For these reasons, seven years ago, Khalili's research group, in collaboration with the University of Berkeley team of future Nobel Prize winner Jennifer Doudna, began experimenting with a new therapy involving the use of the technique of Crispr-Cas9 gene editing to recognize and eliminate the proviral HIV DNA (i.e. the portion of the virus that integrates within the host cell) and consequently inactivates its expression, and not just its replication, as happens with antiretroviral therapies.

“An exciting development”

The researchers started from studies on human cells in vitro, and then experimented the technique underlying EBT-101 on different animal models i, including primates. The developed treatment uses an adeno-associated virus (a type of viral vector capable of carrying portions of genetic material inside cells, normally also used in other gene therapies) which allows to provide the cells of the immune system with a one-off treatment. and permanent against HIV.

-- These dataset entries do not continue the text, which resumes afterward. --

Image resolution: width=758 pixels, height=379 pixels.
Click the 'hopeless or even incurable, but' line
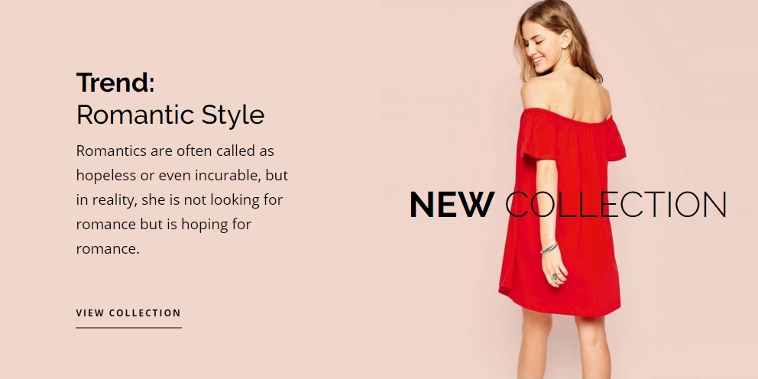pos(183,176)
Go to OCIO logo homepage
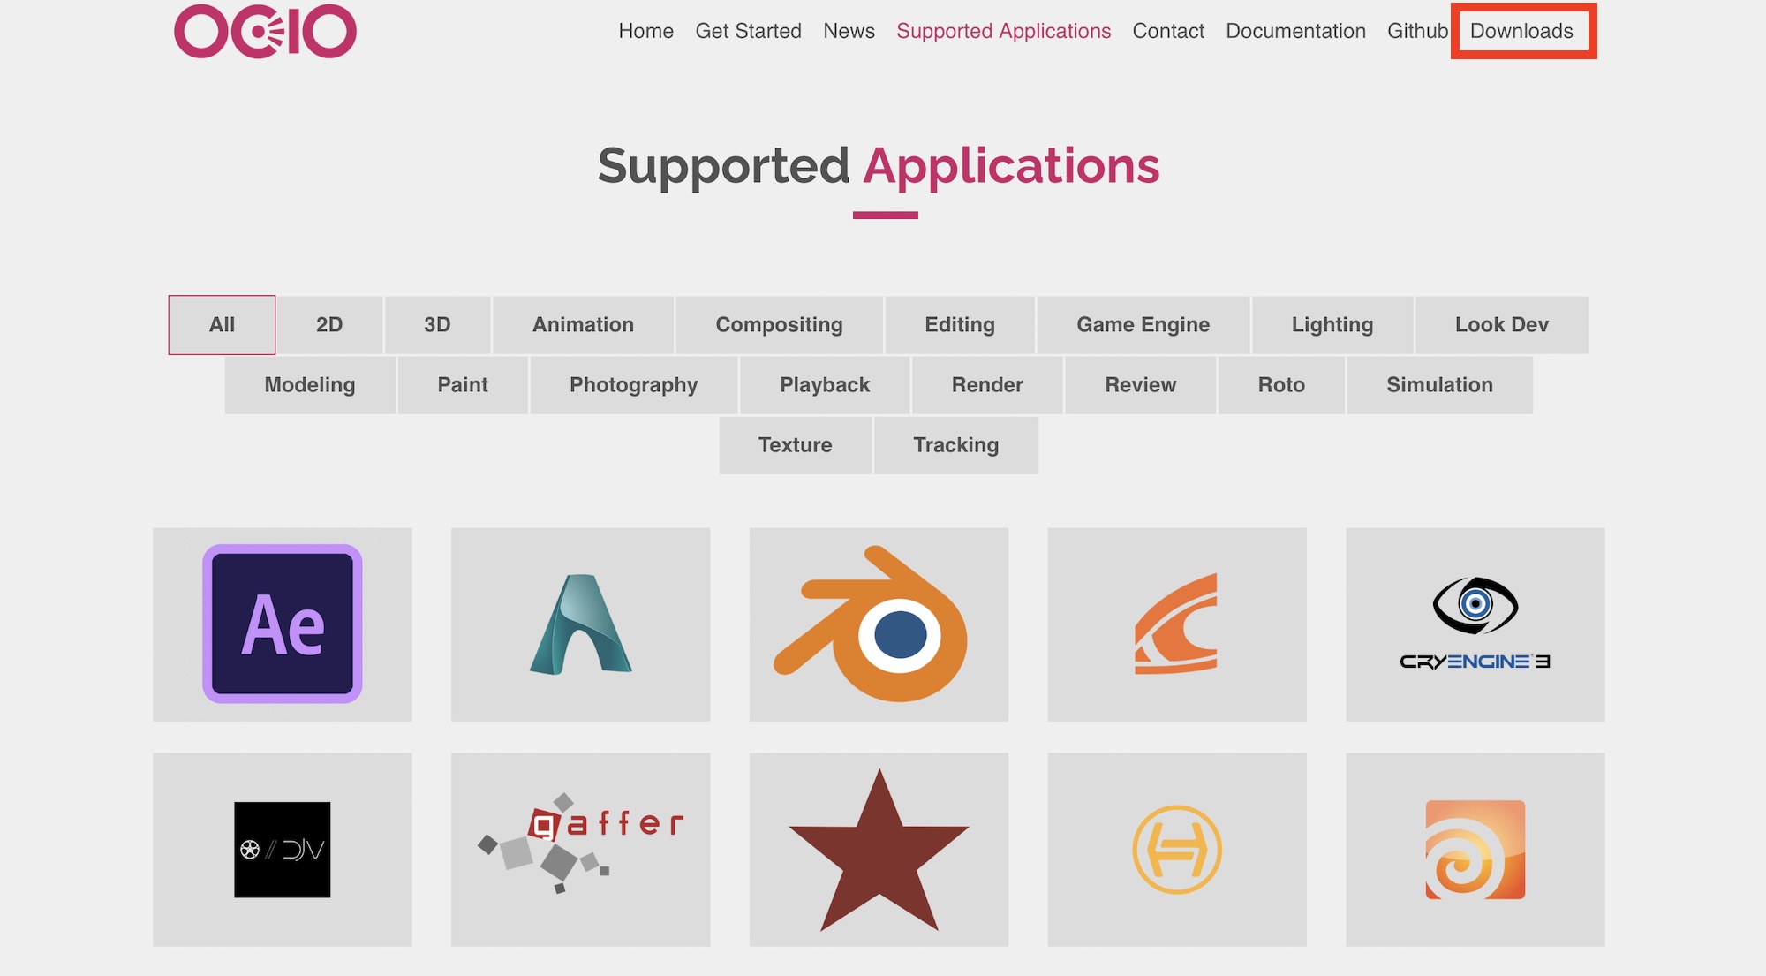 [x=265, y=32]
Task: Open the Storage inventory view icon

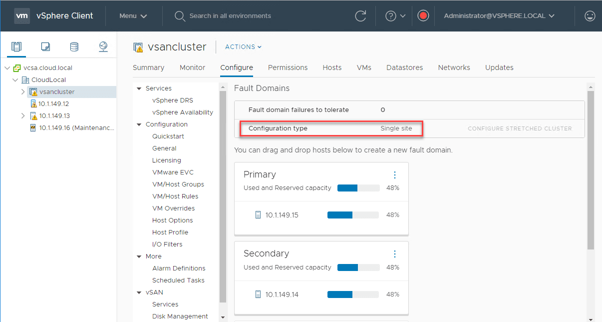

Thanks to the vector, in fact, the components of Crispr-Cas that eliminate the proviral DNA are inserted inside the cells: in preclinical studies, the treatment was able to successfully cure HIV infections . Now the experimental program authorized by the FDA employs, in a way very similar to what has already been verified on animal models, Crispr-cas9 and two rna molecules that target three sites within the HIV genome, thus removing large portions of the virus. and minimizing potential mechanisms of viral escape.

The group of Pasquale Ferrante of the State University of Milan participates in the project, both in the preclinical phase and in these subsequent phases. "The ability to test this treatment in people living with HIV is an exciting development, and it is certainly of interest to millions of people," comments the researcher.